TMY3 data from stations 723815 (Daggett-Barstow Airport), 722650 (Midland International Airport), and 725020 (Newark International Airport) are used to provide hourly typical meteorological data for our three respective test markets in California, Texas, and New York. To simulate the varying power demand for each respective test location, each hourly regional power load data set is normalized by the respective mean power load for 2010 and then scaled by a pre-factor to gauge the potential power density of this power system. Hourly data is linearly interpolated to generate data at one-second intervals for calculations, with data sampling at one-hour intervals.

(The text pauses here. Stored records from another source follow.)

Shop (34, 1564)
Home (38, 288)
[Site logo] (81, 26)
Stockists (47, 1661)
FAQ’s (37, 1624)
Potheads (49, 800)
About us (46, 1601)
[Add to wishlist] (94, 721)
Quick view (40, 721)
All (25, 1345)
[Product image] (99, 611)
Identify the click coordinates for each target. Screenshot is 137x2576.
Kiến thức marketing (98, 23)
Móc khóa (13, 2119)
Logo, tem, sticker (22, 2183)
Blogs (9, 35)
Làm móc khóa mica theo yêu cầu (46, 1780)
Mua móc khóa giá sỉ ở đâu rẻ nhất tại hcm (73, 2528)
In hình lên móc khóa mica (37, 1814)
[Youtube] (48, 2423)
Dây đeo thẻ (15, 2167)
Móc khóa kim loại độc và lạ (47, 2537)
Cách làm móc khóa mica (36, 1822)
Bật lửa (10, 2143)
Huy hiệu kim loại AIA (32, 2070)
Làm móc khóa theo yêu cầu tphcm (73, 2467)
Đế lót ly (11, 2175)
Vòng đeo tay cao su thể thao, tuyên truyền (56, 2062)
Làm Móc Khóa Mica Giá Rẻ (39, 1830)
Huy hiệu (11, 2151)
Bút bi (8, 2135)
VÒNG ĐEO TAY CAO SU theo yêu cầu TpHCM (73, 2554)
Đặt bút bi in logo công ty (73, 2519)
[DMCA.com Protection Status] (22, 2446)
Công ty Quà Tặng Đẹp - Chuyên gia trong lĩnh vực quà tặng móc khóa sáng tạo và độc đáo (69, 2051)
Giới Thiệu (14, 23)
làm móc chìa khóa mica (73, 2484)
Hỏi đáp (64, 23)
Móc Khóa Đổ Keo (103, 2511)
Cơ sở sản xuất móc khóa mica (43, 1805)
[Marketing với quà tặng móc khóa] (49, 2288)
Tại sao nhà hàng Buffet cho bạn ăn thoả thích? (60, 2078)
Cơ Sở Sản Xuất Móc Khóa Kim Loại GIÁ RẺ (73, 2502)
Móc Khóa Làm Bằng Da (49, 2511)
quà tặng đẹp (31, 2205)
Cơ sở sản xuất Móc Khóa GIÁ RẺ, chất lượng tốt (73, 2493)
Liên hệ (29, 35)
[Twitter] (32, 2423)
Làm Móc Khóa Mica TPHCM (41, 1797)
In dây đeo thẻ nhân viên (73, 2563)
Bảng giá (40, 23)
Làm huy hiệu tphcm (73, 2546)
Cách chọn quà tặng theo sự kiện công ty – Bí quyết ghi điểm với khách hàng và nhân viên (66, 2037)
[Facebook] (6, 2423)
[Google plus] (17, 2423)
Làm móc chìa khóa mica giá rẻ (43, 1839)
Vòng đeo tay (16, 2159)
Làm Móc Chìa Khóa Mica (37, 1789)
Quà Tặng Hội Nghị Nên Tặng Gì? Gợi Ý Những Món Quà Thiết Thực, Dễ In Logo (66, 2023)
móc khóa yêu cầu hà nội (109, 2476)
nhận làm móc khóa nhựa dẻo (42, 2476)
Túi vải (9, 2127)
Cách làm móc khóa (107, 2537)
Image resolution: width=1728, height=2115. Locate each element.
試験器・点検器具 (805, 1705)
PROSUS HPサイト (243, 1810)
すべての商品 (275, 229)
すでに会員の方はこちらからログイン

Derivation of controller parameters

To control the power delivery of the model system (Supplementary Fig. 5a), a combined feedback and feedforward controller with saturation limits is designed (Supplementary Fig. 5b). By looking at Fig. 2, it is evident that operating on the high w (low α) side of the W curve would lead to lower evaporation rates (therefore greater water savings) and higher thermal energy storage. To achieve this, a feedforward model is designed where the α required for zero evaporation, α 0, is defined at any moment by knowing the current T s, T a, and RH. This is defined as the ratio between the sub-saturated vapor pressure in the air and the saturation vapor pressure at the water surface:

$${\alpha _{\rm{0}}} = \frac{{{p_{\rm{d}}}}}{{{p_{\rm{s}}}}} = \frac{{{\rm RH}{p_{\rm{a}}}}}{{{p_{\rm{s}}}}}$$

This solution can be used to determine the w 0 required for zero evaporation:

$${w_{\rm{0}}} = L\left( {\frac{{{T_{\rm{s}}}}}{{{T_{\rm{a}}}}} - 1} \right) - {\rm R}{{\rm T}_{\rm{s}}}\log \left( {\rm RH} \right)$$

For convenience, we use α in our implemented ideal Proportional-Integral (PI) controller scheme. The controller gain is tuned to the inverse slope of the W(α) curve at α 0

$$K = \frac{{\partial \alpha }}{{\partial W}}{|_{{\alpha _0}}} = - \frac{L}{{f\left( u \right){p_s}R{T_{\rm{s}}}\log {\alpha _{\rm{0}}}}}$$

However, to reduce the computational time, an estimated gain of 0.0015 m2 W−1 is used in this work. The integral time is tuned to the time step of the simulation, one second in this work. A saturation range of 0.0–0.2 is applied to the PI feedback controller to prevent controller overshoot due to the non-linearity of the system. A final saturation control range of 0.0001–1.0 is applied to the sum of the feedforward and feedback controllers to prevent illogical controller values. The clamping anti-windup method provided by MATLAB-Simulink is used to prevent PI controller overshoot due to saturation.

The non-linear characteristics demonstrated by the power density versus surface vapor pressure curve in Fig. 2a can be adequately linearized near the zero-evaporation and zero work condition (low α). However, at higher power density levels, there is a risk of the controller going ‘over the hill’ and leading to a catastrophic failure of the PI control scheme. To avoid this, we use saturation controls to design a relatively safe controller at the cost of losing out on the maximum power potential of the system. It may be of interest to investigate alternative control methods to further improve the output of the proposed power plant system.

Code availability

The code used for this work is accessible in figshare60.

Data availability

The revised TMY3 data22 is accessible at 2010 real-time power demand data was downloaded from the California Independent System Operator (CAISO) OASIS database49, the Electric Reliability Council of Texas (ERCOT) Hourly Load Data Archive50, and the New York Independent System Operator (NYISO) Custom Report database generator51. The data that support the findings of this study are available in figshare60.